At this stage of development, the following disadvantages of the software system were identified:
- high duration of preprocessing;
- low rates of similarity of documents, the relevance of which is determined on the basis of expert assessments;
- manhattan and Euclidean distance methods require more time and computational complexity;
- there is no possibility of additional training, that is, additions to the training sample with documents that, as a result of program analysis, were identified as belonging to the selected genre;
- user need to load the training set every time the program starts.
In this regard, the following areas of work should be investigated:
- modify the initial processing of documents by removing personal names, names of settlements, and other minor constructions;
- use parallelization in the processing of documents;
- use the method of cosine similarity to determine the similarity of documents;
- consider a document belonging to the selected genre such, the cosine measure of similarity of which will be more than 0.7;
- develop a methodology for storing analysis results for subsequent training of the model;
- increase the number of the training sample to at least 100 books of the selected genre;
- with the help of experts, perform an analysis of the weights of frequently used terms in documents of a particular genre, increase their influence on the final calculation of the similarity of documents and, subsequently, on the definition of a genre.
Conclusion
The abstract describes the characteristics of stemming as a method of primary text processing. Were also briefly described the developments and research in the field of analyzing the similarity of documents, conducted to date, outlined the shortcomings of the prototype software system.
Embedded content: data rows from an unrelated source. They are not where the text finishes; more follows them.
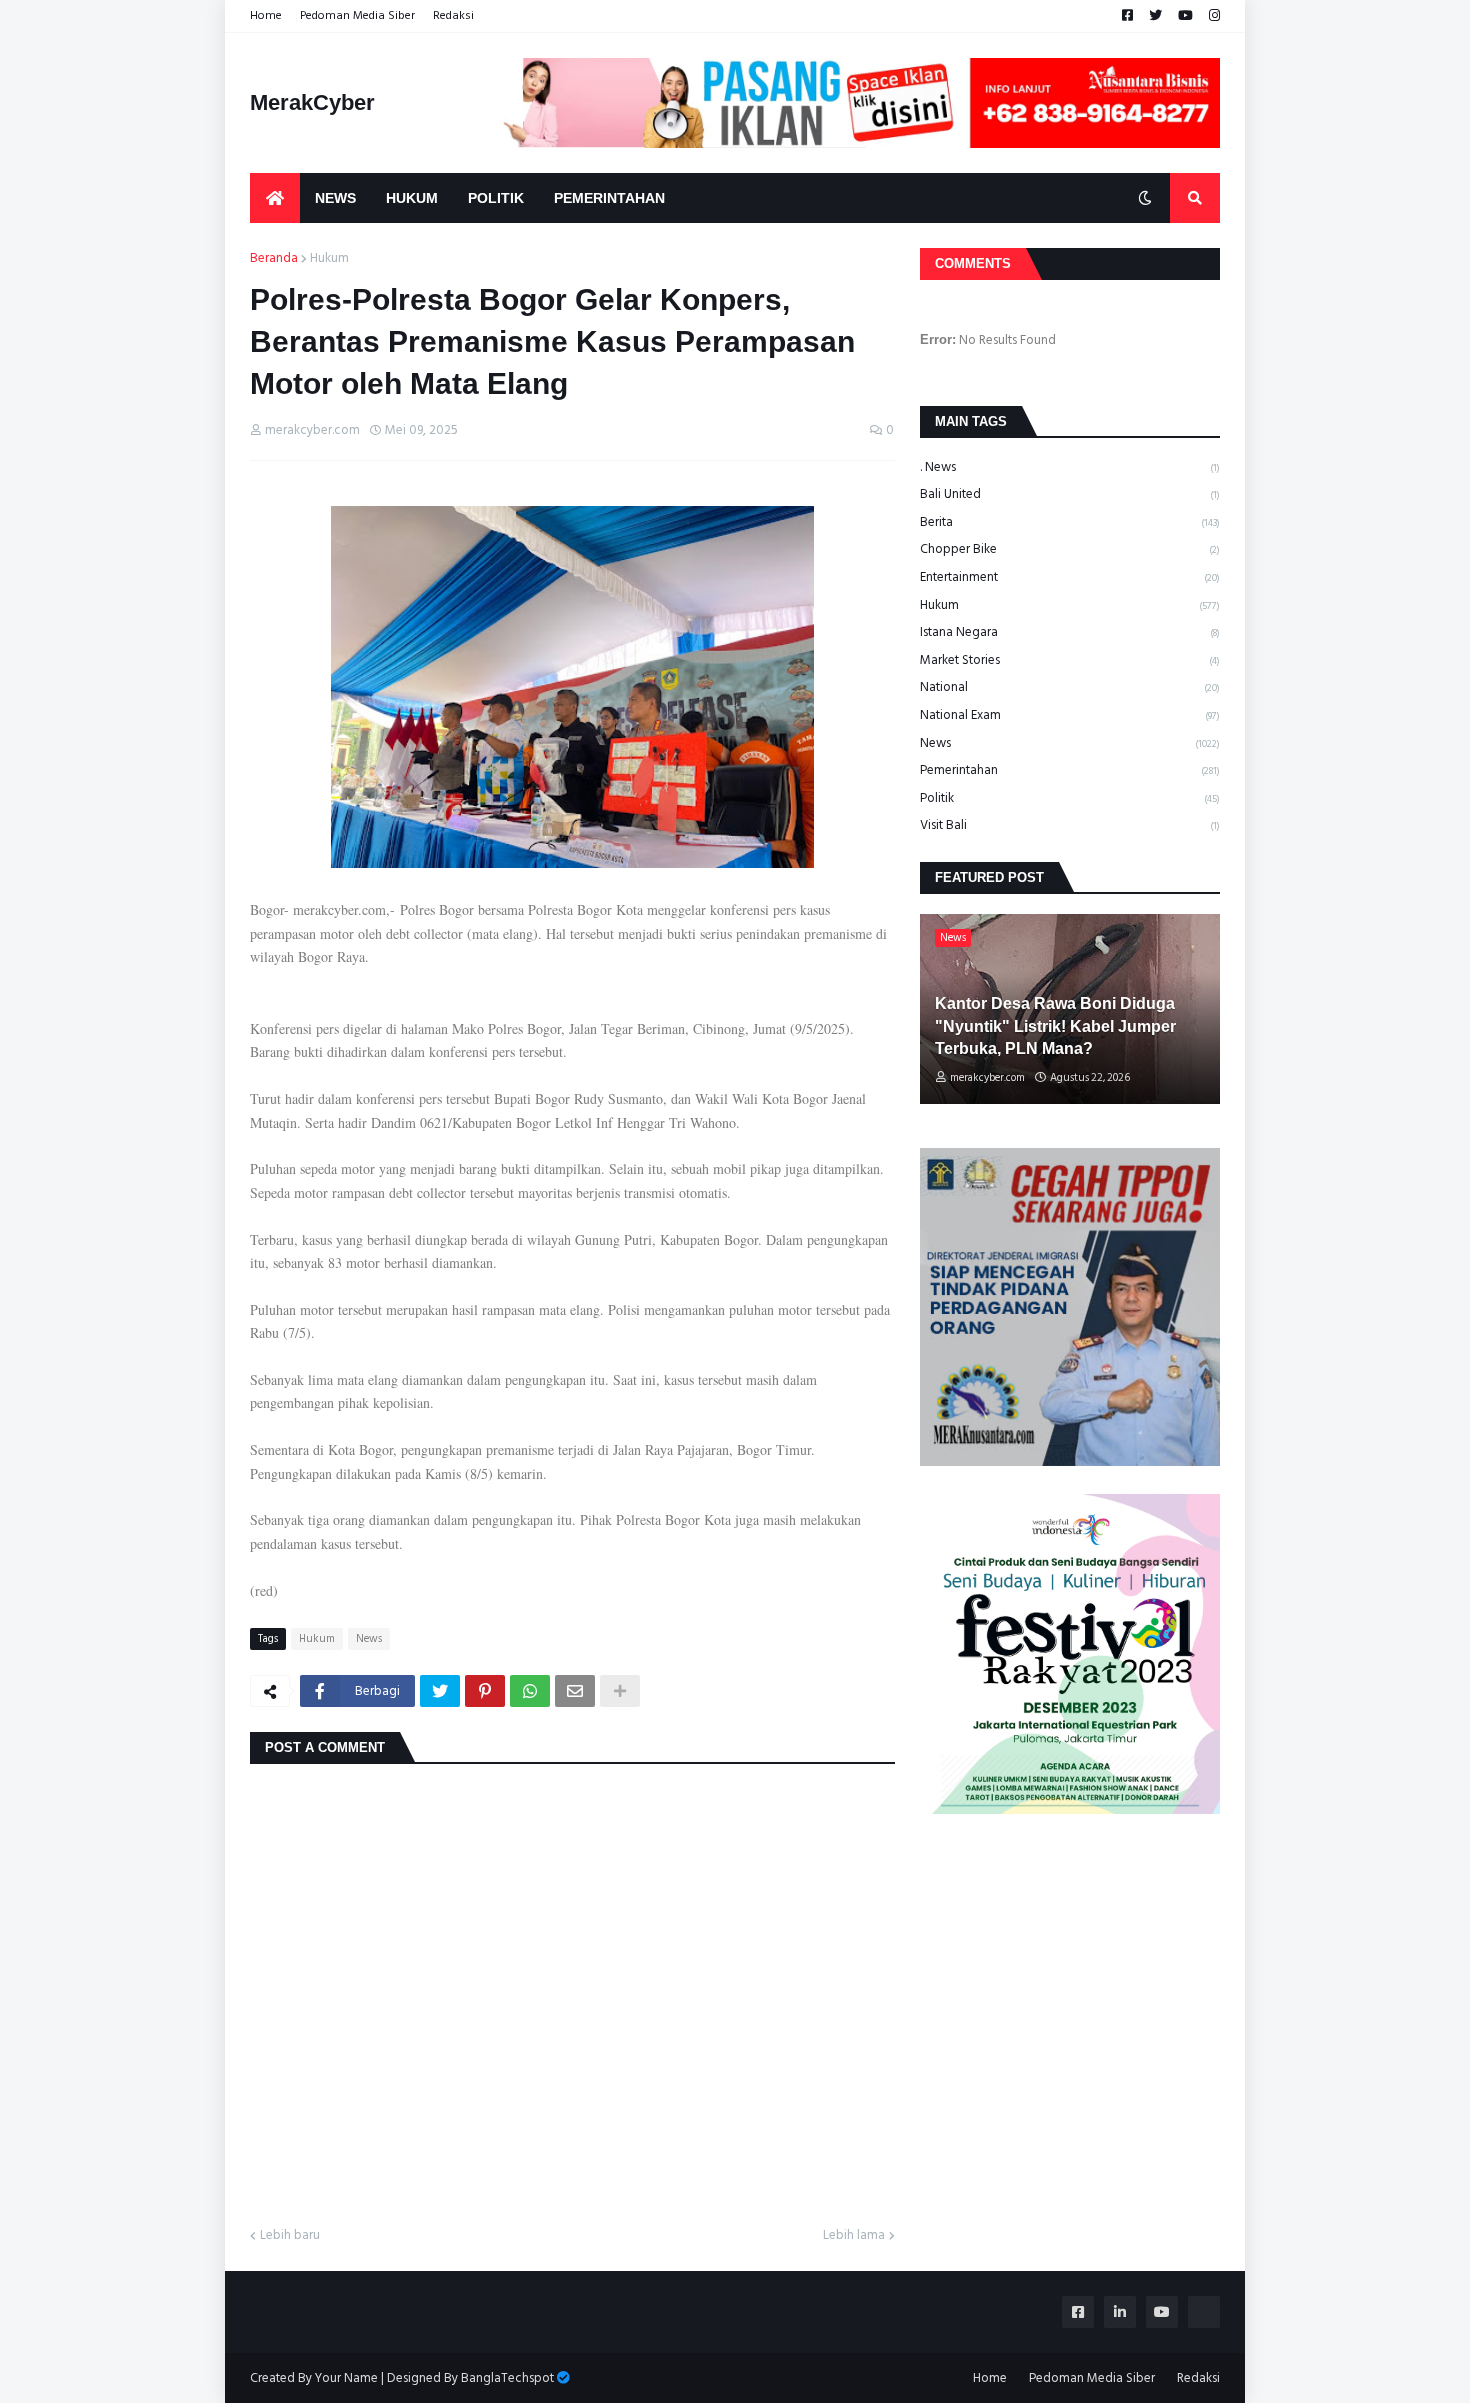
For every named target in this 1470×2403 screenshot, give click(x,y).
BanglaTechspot (507, 2378)
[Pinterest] (485, 1691)
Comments (973, 263)
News (369, 1639)
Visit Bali (1070, 825)
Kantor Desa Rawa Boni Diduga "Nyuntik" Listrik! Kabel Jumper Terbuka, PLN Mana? (1055, 1026)
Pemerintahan (1070, 770)
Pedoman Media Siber (357, 15)
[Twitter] (440, 1691)
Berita (1070, 522)
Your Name (346, 2378)
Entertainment (1070, 577)
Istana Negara (1070, 632)
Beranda (274, 259)
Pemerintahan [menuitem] (609, 198)
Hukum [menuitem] (412, 198)
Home (266, 15)
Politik (1070, 798)
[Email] (575, 1691)
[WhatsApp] (530, 1691)
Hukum (329, 259)
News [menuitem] (335, 198)
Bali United (1070, 494)
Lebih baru (290, 2236)
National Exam (1070, 715)
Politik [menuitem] (496, 198)
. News (1070, 468)
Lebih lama (854, 2236)
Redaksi (453, 15)
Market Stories (1070, 660)
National (1070, 687)
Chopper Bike (1070, 549)
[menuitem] (275, 198)
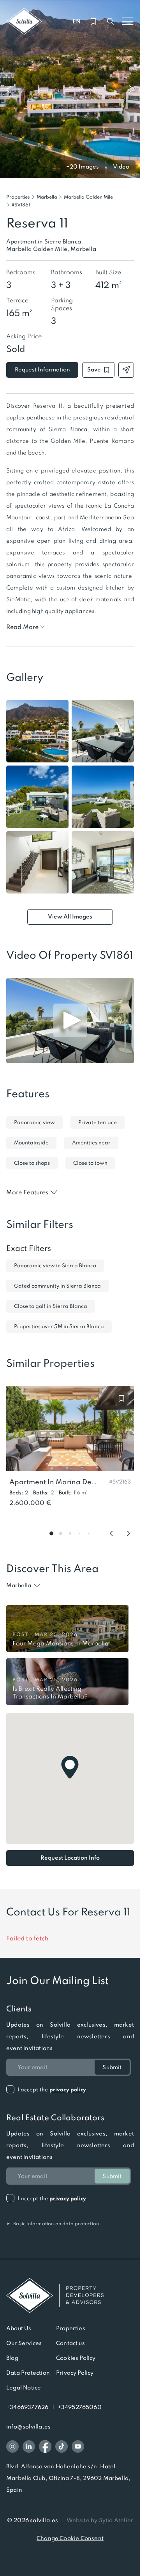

Further work will be aimed at analyzing the weights of frequently used terms in documents of a particular genre, introducing the results into a thesis, as well as developing an application that implements the analyzer of a document belonging to a specific genre that meets the requirements put forward.
References
- Сторожук, Н. О. Анализ методов определения текстовой близости документов / Н. О. Сторожук, И. А. Коломойцева // Материалы студенческой секции IX Международной научно-технической конференции «Информатика, управляющие системы, математическое и компьютерное моделирование» (ИУСМКМ-2018). – Донецк: ДонНТУ, 2018. – С. 43-47.
- Стемминг [Электронный ресурс]. – Режим доступа: https://intellect.ml/stemming-stemmer-portera-6235. – Загл. с экрана.
- Алгоритмы интеллектуальной обработки больших объемов данных [Электронный ресурс]. – Режим доступа: http://www.intuit.ru/studies/courses/3498/740/info . – Загл. с экрана.
- Маннинг, К.Д. Введение в информационный поиск / К. Д. Маннинг, П. Рагхаван, Х. Шютце. – Москва : М.: ООО «И.Д. Вильямс», 2011. – 528 с.
- Salton G., Fox E., Wu H. Extended Boolean information retrieval. Communications of the ACM. 2001./ G.Salton, E,Fox, H.Wu.- Vol. 26. № 4. P. 35–43.
- Компьютерный анализ текста [Электронный ресурс]. – Режим доступа: http://lab314.brsu.by/kmp-lite/CL/CL-Lect/KAT.htm. – Загл. с экрана.
- Сторожук, Н. О., Коломойцева И.А. Реализация прототипа анализатора жанровой принадлежности произведений на основании векторно – пространственной модели представления документов / Н. О. Сторожук, И. А. Коломойцева // Материалы международной научно-практическаой конференции «Программная инженерия: методы и технологии разработки информационновычислительных систем» (ПИИВС-2018) – Донецк: ДонНТУ, 2018. – С. 132-137.